# WHAT TO PRODUCE
Go over the records and count each line that has the string "Given". Give the number and nothing else.

================

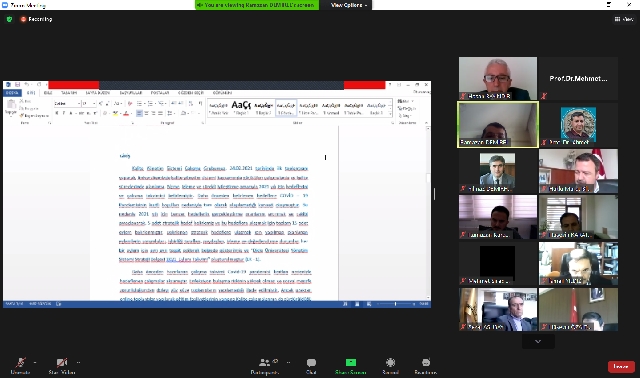Switch the gallery layout via View button
The image size is (640, 378).
click(624, 19)
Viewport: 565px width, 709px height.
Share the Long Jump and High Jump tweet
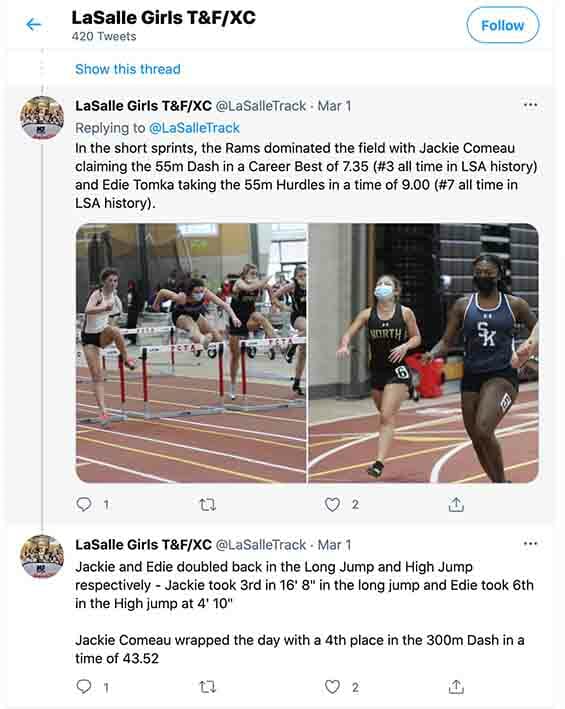click(x=456, y=687)
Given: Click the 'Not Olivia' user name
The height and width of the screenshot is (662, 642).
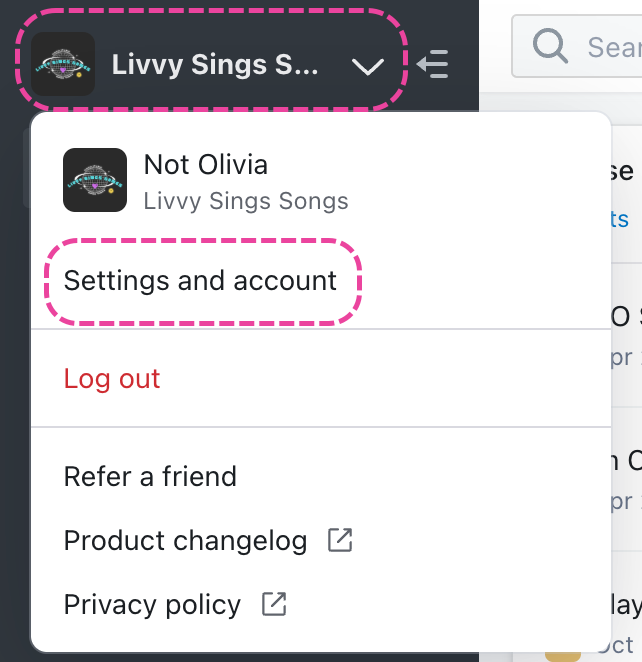Looking at the screenshot, I should point(206,165).
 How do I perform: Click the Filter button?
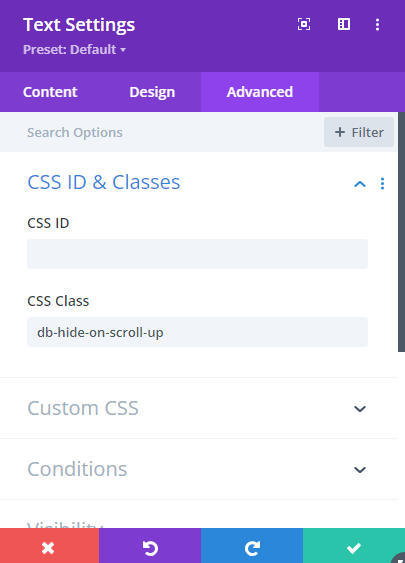(359, 132)
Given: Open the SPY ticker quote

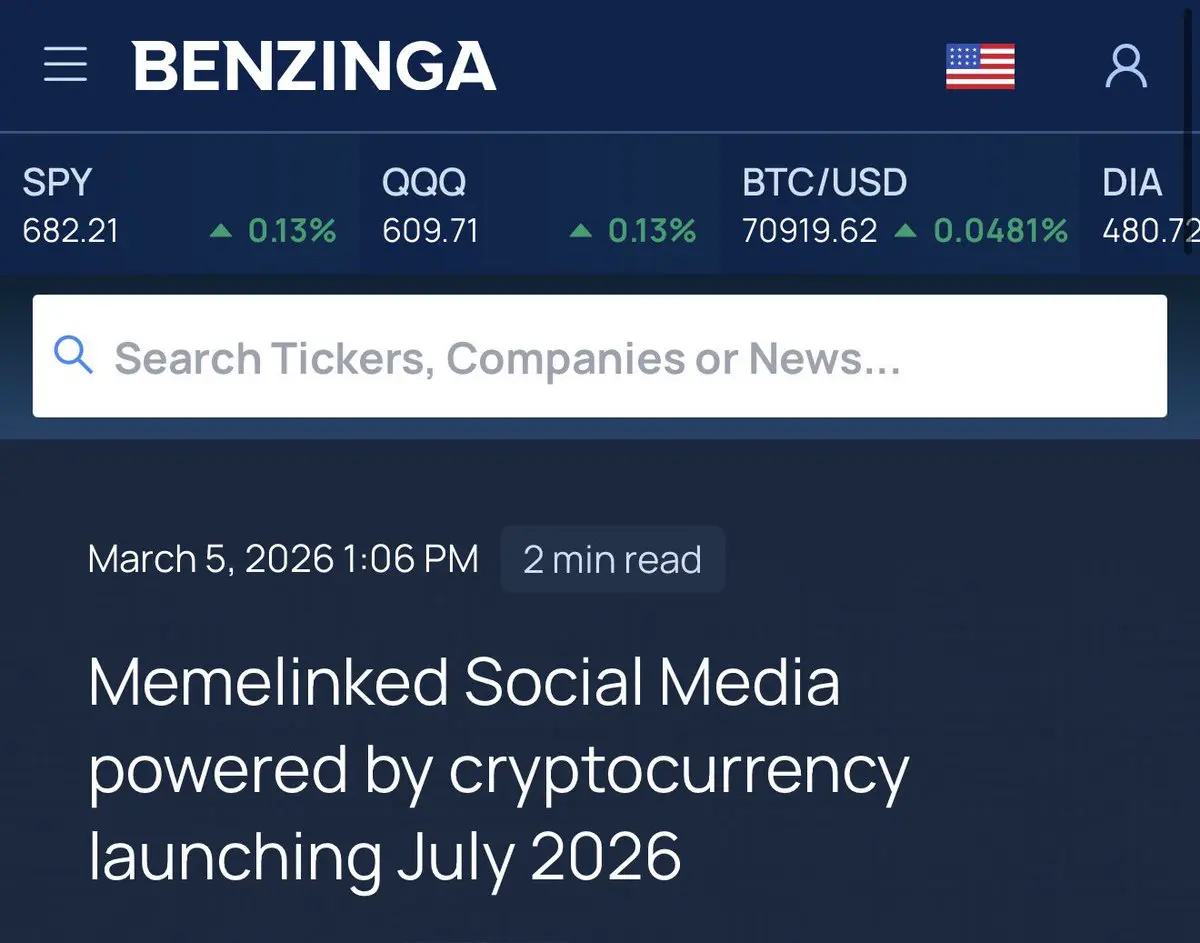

================

# ANSWER BOX
2